Path: utzoo!mnetor!uunet!husc6!cmcl2!rutgers!iuvax!pur-ee!uiucdcs!uxc.cso.uiuc.edu!ccvaxa!aglew
From: aglew@ccvaxa.UUCP
Newsgroups: comp.unix.wizards
Subject: Re: rdump, Ethernet slowness
Message-ID: <57900004@ccvaxa>
Date: 11 Dec 87 05:17:00 GMT
References: <788@hsi.UUCP>
Lines: 33
Nf-ID: #R:hsi.UUCP:788:ccvaxa:57900004:000:1364
Nf-From: ccvaxa.UUCP!aglew    Dec 10 23:17:00 1987


..> Speed of dump vs. rdump

You're all talking around the problem of synchronous I/O,
if your network has sufficient thruput but excessive
latency to use synchronously.

In 4.3 dump has been changed to use multiple processes
and acheive a facsimile of asynchronous I/O, but I doubt
that rdump has. What we really need are asynchronous
I/O facilities in UNIX, so that the person who wants to
do things at the maximum thruput rate can do so without
having to mess with multiple processes. HP's contention that
asynch I/O isn't needed because it can be acheived with
multiple processes and shared memory doesn't hold water
(especially if you're me, and do a lot of I/O intensive
work, and are always pressing against your process limits).

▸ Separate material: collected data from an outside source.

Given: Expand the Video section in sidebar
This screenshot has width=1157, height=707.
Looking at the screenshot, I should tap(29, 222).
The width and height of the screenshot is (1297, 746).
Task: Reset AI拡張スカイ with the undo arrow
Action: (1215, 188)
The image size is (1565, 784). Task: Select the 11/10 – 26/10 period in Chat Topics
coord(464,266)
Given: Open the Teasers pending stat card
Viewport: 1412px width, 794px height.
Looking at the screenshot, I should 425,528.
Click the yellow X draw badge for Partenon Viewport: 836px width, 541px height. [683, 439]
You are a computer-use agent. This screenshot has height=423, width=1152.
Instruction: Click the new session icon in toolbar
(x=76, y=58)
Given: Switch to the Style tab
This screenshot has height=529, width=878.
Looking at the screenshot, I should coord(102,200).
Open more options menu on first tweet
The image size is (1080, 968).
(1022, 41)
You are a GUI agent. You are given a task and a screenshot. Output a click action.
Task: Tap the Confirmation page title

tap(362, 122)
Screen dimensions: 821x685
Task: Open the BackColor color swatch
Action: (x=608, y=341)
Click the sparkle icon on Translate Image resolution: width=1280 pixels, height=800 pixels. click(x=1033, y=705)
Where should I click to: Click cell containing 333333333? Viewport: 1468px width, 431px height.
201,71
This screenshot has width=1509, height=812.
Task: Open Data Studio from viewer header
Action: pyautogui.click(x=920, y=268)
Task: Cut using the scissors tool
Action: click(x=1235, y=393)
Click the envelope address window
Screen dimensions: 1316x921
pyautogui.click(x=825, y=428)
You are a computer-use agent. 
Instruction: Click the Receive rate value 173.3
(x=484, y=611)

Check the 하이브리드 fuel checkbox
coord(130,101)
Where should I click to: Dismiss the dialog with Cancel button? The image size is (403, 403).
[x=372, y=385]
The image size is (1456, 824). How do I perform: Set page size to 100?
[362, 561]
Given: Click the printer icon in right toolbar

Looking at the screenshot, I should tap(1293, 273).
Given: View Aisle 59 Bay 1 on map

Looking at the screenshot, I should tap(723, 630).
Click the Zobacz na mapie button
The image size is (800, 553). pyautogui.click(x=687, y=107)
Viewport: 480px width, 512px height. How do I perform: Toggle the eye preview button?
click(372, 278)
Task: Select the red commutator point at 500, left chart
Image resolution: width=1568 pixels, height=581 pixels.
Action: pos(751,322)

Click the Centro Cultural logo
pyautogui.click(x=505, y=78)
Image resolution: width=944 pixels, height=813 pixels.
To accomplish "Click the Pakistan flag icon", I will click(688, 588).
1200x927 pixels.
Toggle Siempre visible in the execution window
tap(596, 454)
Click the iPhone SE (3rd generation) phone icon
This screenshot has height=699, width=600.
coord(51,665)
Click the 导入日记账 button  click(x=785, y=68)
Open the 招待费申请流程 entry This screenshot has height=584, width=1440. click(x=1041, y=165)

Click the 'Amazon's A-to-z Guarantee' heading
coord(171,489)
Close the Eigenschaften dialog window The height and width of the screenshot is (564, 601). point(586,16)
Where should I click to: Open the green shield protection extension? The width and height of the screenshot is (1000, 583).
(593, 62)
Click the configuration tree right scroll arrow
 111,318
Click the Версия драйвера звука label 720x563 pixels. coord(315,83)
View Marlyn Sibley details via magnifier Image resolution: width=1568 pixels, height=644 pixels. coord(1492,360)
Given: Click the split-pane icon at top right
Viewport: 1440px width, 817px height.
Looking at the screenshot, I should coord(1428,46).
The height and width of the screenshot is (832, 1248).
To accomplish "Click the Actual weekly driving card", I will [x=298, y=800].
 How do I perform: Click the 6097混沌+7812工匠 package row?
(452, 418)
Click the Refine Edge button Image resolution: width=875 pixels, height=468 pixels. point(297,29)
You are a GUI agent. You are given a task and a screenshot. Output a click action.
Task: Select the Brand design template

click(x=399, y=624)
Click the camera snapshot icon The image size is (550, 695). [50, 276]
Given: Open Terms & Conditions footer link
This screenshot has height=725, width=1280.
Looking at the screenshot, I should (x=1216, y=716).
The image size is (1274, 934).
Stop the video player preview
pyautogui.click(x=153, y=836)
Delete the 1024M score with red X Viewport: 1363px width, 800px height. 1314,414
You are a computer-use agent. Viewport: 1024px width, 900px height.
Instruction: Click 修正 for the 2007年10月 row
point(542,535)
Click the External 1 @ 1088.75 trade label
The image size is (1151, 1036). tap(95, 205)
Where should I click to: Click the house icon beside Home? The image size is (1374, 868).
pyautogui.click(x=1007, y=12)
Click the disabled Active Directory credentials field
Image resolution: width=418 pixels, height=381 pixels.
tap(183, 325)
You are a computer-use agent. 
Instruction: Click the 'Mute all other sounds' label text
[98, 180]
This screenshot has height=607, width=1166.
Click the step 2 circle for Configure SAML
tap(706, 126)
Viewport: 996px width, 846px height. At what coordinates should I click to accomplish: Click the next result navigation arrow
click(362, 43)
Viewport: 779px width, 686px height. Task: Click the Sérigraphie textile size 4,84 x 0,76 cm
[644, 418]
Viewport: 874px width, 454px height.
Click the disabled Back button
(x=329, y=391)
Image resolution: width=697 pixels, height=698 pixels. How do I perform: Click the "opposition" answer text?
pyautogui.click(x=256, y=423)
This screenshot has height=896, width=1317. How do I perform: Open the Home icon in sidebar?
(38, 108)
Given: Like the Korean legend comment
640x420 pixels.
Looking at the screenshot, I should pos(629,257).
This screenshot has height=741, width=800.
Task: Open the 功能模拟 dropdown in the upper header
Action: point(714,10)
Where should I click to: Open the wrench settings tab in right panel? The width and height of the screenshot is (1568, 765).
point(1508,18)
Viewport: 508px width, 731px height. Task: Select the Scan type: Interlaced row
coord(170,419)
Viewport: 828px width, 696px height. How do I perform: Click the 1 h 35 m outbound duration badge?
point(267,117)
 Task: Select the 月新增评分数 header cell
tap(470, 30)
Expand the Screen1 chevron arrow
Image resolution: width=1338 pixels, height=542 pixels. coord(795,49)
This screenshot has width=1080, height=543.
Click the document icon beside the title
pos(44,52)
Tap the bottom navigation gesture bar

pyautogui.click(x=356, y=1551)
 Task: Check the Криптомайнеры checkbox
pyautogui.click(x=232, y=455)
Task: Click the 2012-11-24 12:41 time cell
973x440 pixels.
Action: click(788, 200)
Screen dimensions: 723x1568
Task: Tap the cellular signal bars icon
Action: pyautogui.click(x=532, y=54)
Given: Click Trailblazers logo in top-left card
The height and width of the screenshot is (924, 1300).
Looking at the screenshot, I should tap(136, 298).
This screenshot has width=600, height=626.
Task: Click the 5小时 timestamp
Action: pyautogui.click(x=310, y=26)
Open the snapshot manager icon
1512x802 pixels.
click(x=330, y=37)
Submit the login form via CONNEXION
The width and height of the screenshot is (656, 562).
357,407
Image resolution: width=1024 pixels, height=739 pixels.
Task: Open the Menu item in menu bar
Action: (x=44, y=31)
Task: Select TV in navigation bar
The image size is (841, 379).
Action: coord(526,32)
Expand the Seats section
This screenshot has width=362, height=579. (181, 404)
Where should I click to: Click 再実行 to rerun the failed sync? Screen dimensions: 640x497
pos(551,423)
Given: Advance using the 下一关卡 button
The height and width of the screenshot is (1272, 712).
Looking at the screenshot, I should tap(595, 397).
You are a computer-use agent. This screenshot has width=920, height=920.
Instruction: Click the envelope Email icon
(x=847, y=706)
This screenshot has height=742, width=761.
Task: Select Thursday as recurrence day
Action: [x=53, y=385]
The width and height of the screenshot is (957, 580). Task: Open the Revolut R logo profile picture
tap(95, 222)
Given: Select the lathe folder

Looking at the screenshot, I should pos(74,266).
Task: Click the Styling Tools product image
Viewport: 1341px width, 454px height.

Asynchronous I/O primitives should basically look like this:

IOtransT aread(fd,buf,n)	- initiate a read
IOtransT awrite(fd,buf,n)	- initiate a write
iowait(n,iolist)		- wait for ios to complete

With operations to guarantee sequentiality, or sometimes not.


Andy "Krazy" Glew. Gould CSD-Urbana.    1101 E. University, Urbana, IL 61801   
aglew@mycroft.gould.com    ihnp4!uiucdcs!ccvaxa!aglew    aglew@gswd-vms.arpa
   
My opinions are my own, and are not the opinions of my employer, or any
other organisation. I indicate my company only so that the reader may
account for any possible bias I may have towards our products.